Czy miłość Europejczyków do lodów słabnie?

Inspirowane włoskimi lodami „gelato” lub wymyślnymi deserami albo po prostu sorbety — lody w wielu odmianach cieszą się popularnością od stuleci. Z nowych badań firmy Mintel wynika jednak, że upodobania konsumentów na kluczowych rynkach Europy znacząco się zmieniają, a deklarowane spożycie klasycznych lodów familijnych w ostatnim roku spadło w 2016 r. o 6 punktów procentowych.

Czy miłość Europejczyków do lodów słabnie?
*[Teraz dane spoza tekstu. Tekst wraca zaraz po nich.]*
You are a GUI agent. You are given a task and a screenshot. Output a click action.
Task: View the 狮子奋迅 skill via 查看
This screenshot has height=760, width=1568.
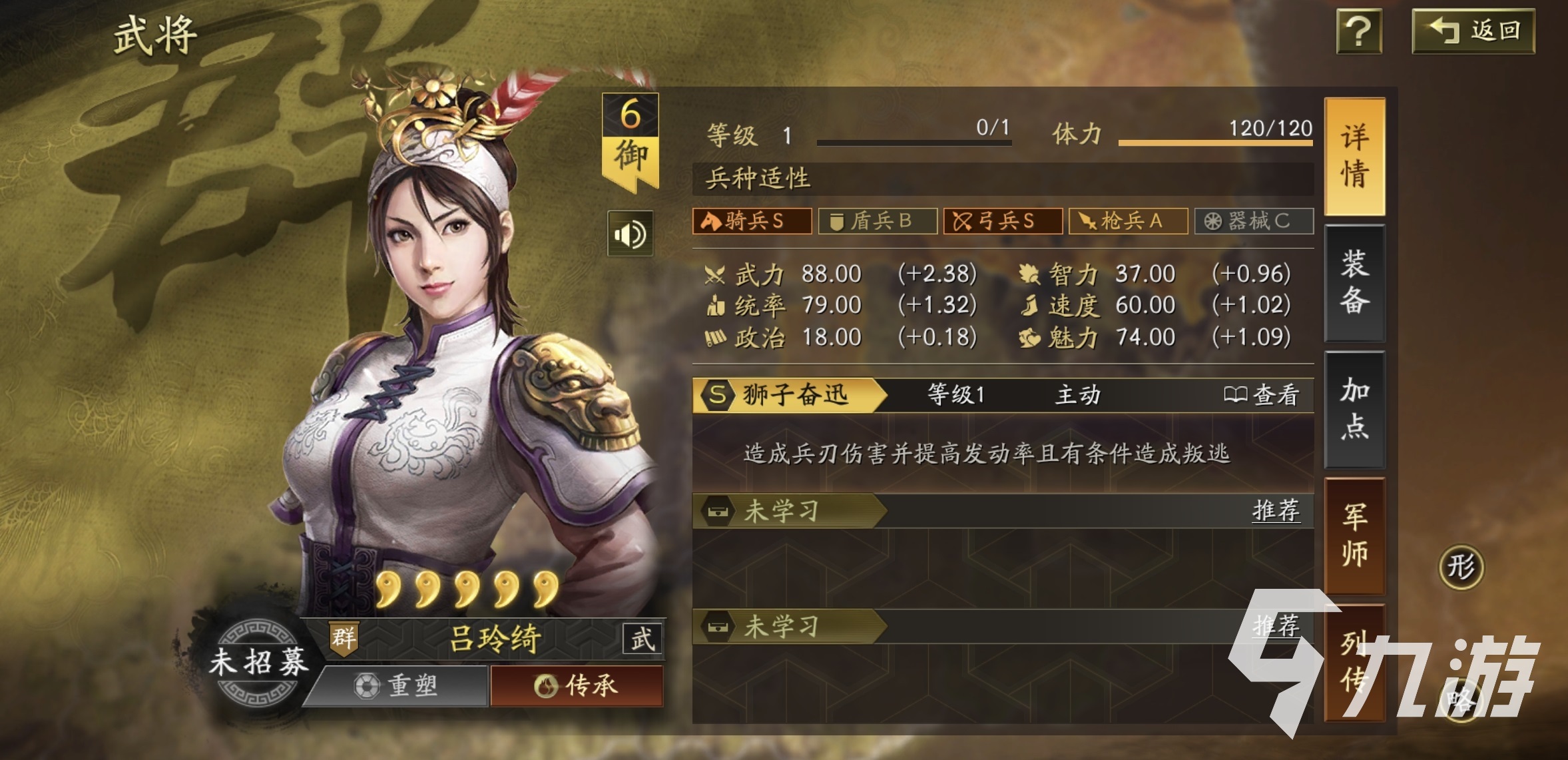pyautogui.click(x=1262, y=395)
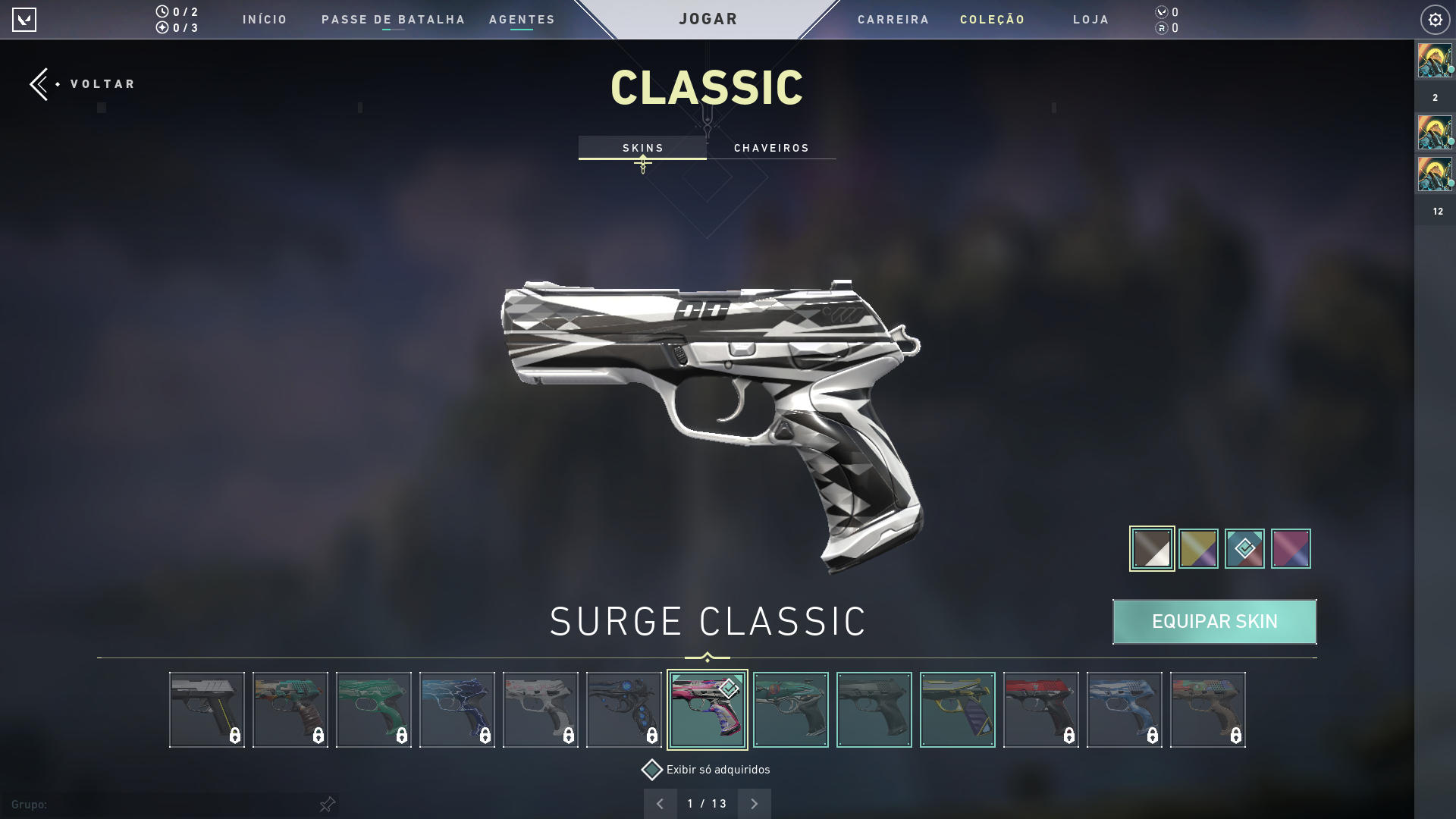Select the owned teal chroma variant with checkmark
The image size is (1456, 819).
(x=1244, y=548)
Jeśli chodzi o rynek globalny, szacuje się, że sprzedaż lodów przekroczy znacznie wielkość z 2016 r. (13 mld litrów), przy czym najszybciej rosnąć będzie w Indiach, Indonezji i Wietnamie. Skumulowana roczna stopa wzrostu sprzedaży (ang. compound annual growth rate, CAGR) na rynku indyjskim wyniosła w ostatnich pięciu latach 13%, a w 2017 r. sprzedaż w ujęciu ilościowym przekroczy tam najprawdopodobniej wielkości z dojrzalszych rynków, w tym Wielkiej Brytanii.
 

Wskaźnik CAGR przyjmuje duże wartości także w Indonezji (11%), Wietnamie (9%), Turcji (9%) oraz Malezji (8%). Sprzedaż lodów na innych rynkach przedstawia się jednak mniej „słodko”. W Szwajcarii wskaźnik CAGR w ujęciu ilościowym wyniósł w ostatnim pięcioleciu –3%. Podobnie kształtował się w Tajlandii (–2%), Danii (–2%), Wielkiej Brytanii (–2%) i Stanach Zjednoczonych (–1%).
 

Największym rynkiem w tej kategorii produktów są obecnie Chiny: szacuje się, że w 2016 r. sprzedano tam 4.3 mld litrów lodów. Kolejne miejsca zajmują Stany Zjednoczone (2.7 mld litrów) i Japonia (756 mln litrów). Jeśli natomiast chodzi o indywidualne spożycie lodów, z badań firmy Mintel wynika, że największymi „lodożercami” są Norwegowie (w 2016 r. spożycie lodów w Norwegii wyniosło 9.8 litra per capita), Australijczycy i Szwedzi (zjadający odpowiednio po 9.4 i 8.9 litra lodów rocznie na osobę).
 

 - Historycy zajmujący się żywnością przypisują wynalezienie lodów Chińczykom; do Europy — konkretnie do Włoch — przywiózł je zaś Marco Polo, wracający z podróży po Dalekim Wchodzie. W XXI w. zachodni producenci lodów znów coraz częściej spoglądają na Wschód, szukając tam inspiracji pozwalających pobudzić sprzedaż. Z pewnością warto zwrócić uwagę na tempo, w jakim rozwija się rynek lodów w Indiach. Niskie spożycie jednostkowe lodów dostępnych w handlu świadczy o fascynujących możliwościach w tym (drugim na świecie pod względem liczby ludności) kraju; producenci lodów nie powinni jednak lekceważyć konkurencji ze strony sprzedawców ulicznych - dodaje Alex.
 

Popularność lodów w krajach Wschodu faktycznie rośnie: w 2016 r. co trzeci nowy produkt z tej kategorii (32%) wprowadzono na rynek w regionie Azji i Pacyfiku. W 2013 r. odsetek ten wynosił 26%. Co więcej, udział nowych lodów wprowadzonych na rynek w Ameryce Północnej zmniejszył się w tym samym okresie z 19 do 14%.
 

Konsumenci z Zachodu, wyraźnie zainteresowani innowacjami produktowymi, coraz częściej szukają lodów o smakach inspirowanych kuchnią Wschodu. Aż 20% Włochów, 17% Polaków, 16% Francuzów, 12% Hiszpanów i 11% Niemców chciałoby spróbować lodów zawierających bardziej egzotyczne składniki, takie jak wasabi, zielona herbata czy szafran.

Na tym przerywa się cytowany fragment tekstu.